The contest shaping the 21st century is not a war in the traditional sense, but a race to define how intelligence itself will be produced, deployed, and controlled. The rivalry between the United States and China over artificial intelligence is often framed as a binary struggle for supremacy. That framing is already outdated. What is emerging instead is a structural split in the global AI ecosystem.

On one side sits America’s dominance in foundational technologies ~ advanced semiconductors, frontier models and research institutions. Companies like OpenAI and Nvidia have built an ecosystem where cutting-edge capability is both capital-intensive and tightly controlled. On the other side is China’s strength in industrial scale, rapid deployment, and cost efficiency, embodied by firms such as DeepSeek and its fast-following peers. This is not merely a technological divergence; it is a philosophical one. The American model treats AI as a high-value, proprietary asset, to be guarded, monetised and optimised for peak performance.

China, by contrast, is demonstrating that “good enough” intelligence, produced cheaply and shared widely, may be more consequential than excellence confined to elite systems. The implications are global. For much of the developing world, the question is not which system is superior, but which is accessible. If a model delivers 90 per cent of the capability at a fraction of the cost, it becomes the default infrastructure. In that sense, China is not just competing with the United States, it is redefining the terms of adoption. Yet America retains a critical advantage that is not easily replicated: control over the hardware stack.

The most advanced chips, the invisible engines of AI, remain largely within a US-led orbit.

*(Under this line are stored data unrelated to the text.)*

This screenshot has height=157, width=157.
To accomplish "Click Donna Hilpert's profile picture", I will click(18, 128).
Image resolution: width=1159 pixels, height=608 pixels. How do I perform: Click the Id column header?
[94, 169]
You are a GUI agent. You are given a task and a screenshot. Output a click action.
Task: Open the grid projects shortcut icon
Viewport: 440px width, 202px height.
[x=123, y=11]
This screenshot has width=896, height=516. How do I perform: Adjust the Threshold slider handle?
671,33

Export controls and alliances with firms like ASML and TSMC ensure that the cutting edge is, for now, gated. This creates a paradox. Restrictions intended to slow China may instead be accelerating its self-reliance, forcing innovation under constraint. The deeper shift, however, lies in the convergence of “brains” and “bodies”. AI is no longer confined to chatbots and software; it is moving into factories, logistics networks and autonomous systems. China’s manufacturing base gives it a natural advantage in embedding intelligence into the physical world.

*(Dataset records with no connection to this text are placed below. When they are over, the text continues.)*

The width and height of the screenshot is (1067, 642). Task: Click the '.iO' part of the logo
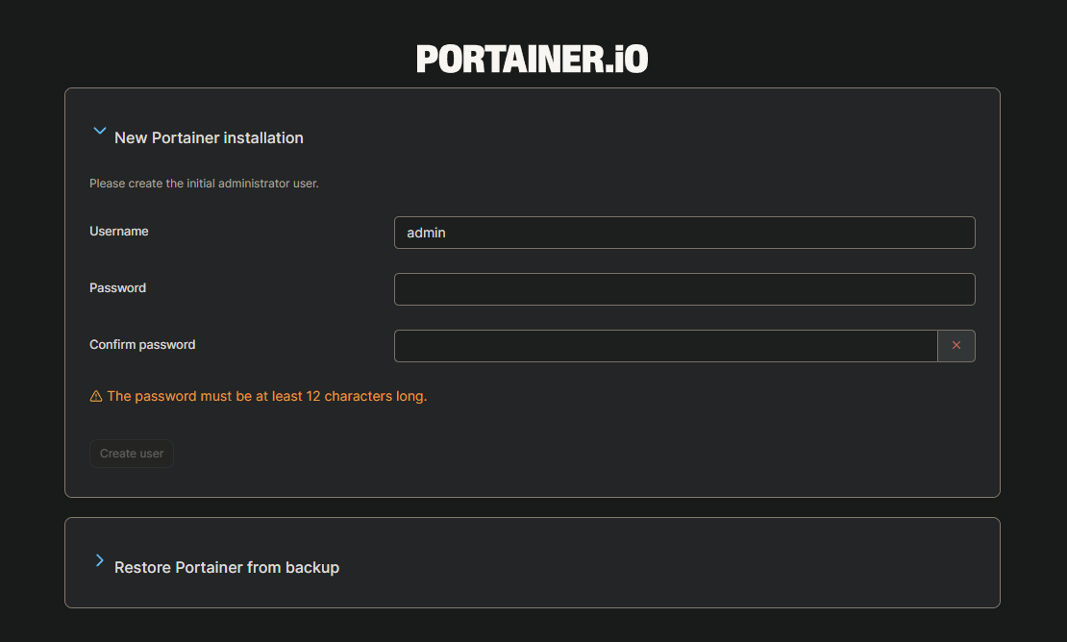tap(627, 59)
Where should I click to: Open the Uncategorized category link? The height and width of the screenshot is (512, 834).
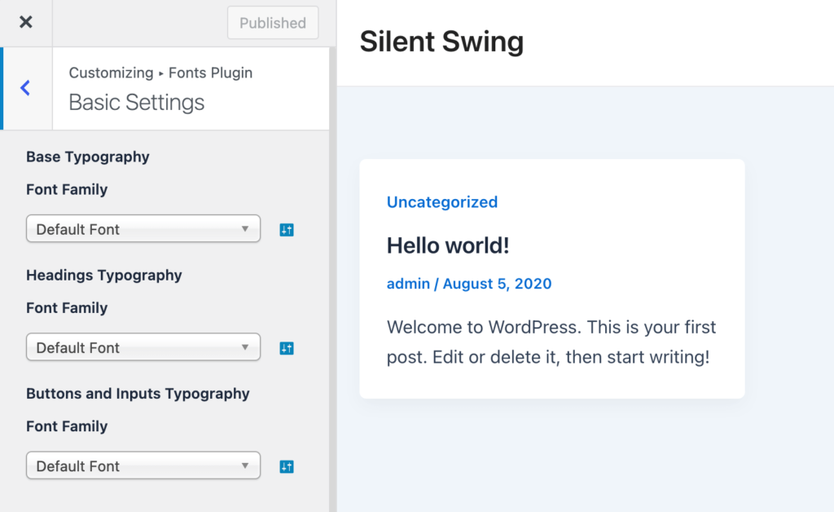click(x=441, y=202)
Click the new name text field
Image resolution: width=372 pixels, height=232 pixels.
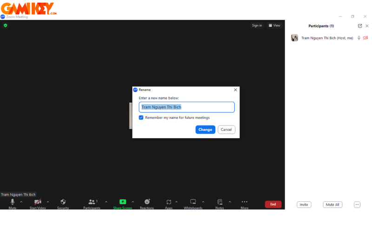(186, 107)
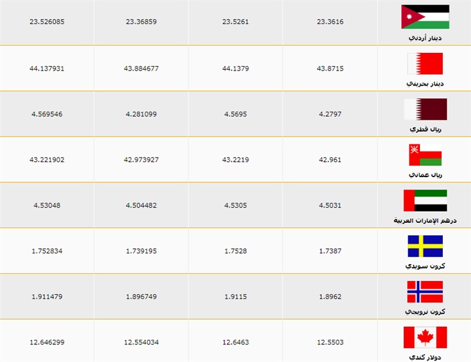Click the Bahrain flag icon
471x362 pixels.
[425, 63]
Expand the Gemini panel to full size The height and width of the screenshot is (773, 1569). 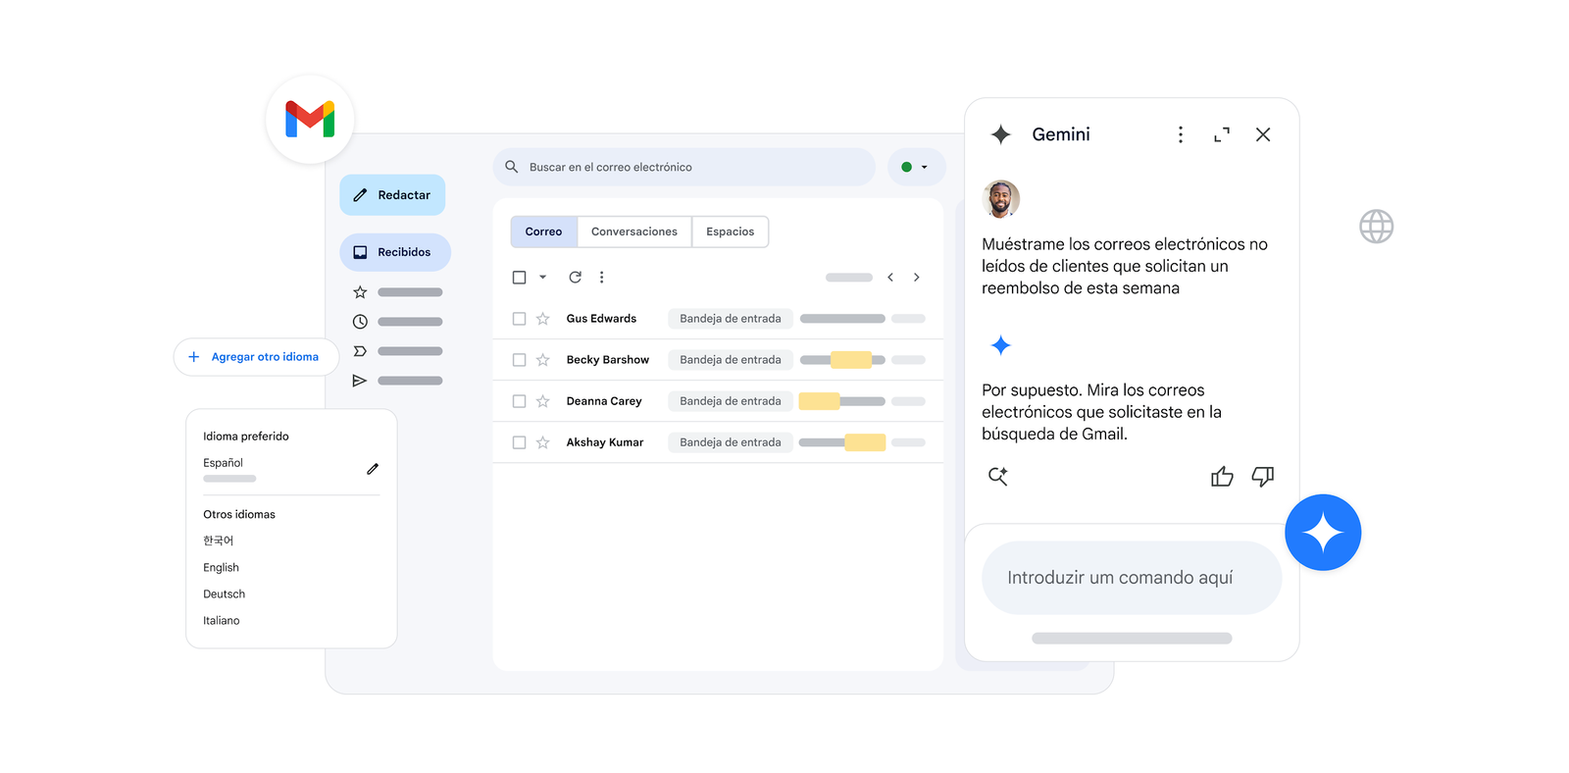pyautogui.click(x=1221, y=134)
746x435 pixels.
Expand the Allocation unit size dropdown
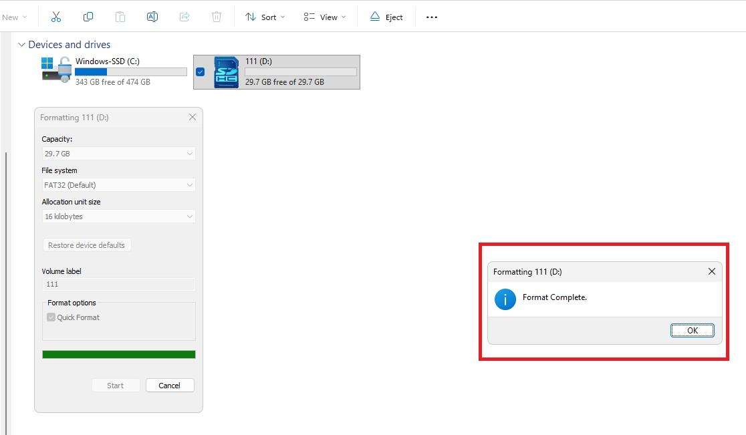coord(118,216)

The United States, meanwhile, leads in designing the cognitive layer that makes such systems adaptive and autonomous. The eventual winner will not be the country with the smartest algorithms or the most robots in isolation. It will be the one that fuses both into a seamless economic engine, and scales it globally. History offers a clue. Technologies rarely reshape the world at the moment of invention. They do so when they become ubiquitous, embedded, and invisible. Electricity did not matter because it was discovered, but because it was distributed. Artificial intelligence is approaching that phase. And in that transition, the decisive question is no longer who invents best, but who deploys everywhere.